Instructions for the task
Find the lines in the records below that contain "header", and report each of them.

%%

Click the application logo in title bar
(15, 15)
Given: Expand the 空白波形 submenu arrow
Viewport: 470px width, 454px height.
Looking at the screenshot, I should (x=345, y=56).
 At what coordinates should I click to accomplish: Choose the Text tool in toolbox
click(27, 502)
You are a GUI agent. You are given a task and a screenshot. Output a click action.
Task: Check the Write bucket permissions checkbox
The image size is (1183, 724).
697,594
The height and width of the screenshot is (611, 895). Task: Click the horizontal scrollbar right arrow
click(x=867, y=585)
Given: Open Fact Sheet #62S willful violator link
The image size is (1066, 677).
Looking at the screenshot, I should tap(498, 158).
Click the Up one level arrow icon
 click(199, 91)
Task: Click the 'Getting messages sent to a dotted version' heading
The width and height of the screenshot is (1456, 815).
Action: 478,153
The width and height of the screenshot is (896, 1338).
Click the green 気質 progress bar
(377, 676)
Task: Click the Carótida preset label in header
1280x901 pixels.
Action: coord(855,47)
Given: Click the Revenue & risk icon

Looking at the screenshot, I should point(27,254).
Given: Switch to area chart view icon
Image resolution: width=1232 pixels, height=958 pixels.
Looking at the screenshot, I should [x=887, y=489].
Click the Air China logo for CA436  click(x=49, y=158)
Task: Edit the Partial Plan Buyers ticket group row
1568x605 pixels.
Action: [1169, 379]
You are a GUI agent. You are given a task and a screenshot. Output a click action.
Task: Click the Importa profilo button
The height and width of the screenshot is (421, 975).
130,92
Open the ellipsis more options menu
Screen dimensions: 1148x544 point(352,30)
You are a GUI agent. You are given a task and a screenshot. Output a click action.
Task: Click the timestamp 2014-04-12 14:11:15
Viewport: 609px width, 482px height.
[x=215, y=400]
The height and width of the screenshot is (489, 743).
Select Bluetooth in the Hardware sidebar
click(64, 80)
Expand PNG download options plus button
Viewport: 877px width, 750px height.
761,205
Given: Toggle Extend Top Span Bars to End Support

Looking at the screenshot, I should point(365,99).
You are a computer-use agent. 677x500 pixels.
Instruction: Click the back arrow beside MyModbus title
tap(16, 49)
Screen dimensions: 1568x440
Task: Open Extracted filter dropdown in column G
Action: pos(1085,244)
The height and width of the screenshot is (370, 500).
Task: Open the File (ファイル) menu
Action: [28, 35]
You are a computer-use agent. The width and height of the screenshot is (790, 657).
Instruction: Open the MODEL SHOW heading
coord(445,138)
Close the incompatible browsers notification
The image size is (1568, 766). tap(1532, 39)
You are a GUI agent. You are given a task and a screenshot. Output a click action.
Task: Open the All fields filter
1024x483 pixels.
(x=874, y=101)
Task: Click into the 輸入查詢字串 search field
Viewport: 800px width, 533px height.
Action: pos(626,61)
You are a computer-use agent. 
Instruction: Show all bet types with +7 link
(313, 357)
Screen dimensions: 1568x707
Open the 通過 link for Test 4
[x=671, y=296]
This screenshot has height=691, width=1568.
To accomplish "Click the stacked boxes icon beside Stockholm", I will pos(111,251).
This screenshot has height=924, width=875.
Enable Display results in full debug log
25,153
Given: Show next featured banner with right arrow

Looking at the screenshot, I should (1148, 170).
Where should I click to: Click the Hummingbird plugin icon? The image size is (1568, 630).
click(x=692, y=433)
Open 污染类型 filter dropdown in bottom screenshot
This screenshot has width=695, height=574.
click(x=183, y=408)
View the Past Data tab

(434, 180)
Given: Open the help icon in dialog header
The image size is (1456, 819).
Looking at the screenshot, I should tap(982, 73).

%%

Answer to this task
Task: Click the Carótida preset label in header
Given: Open the help icon in dialog header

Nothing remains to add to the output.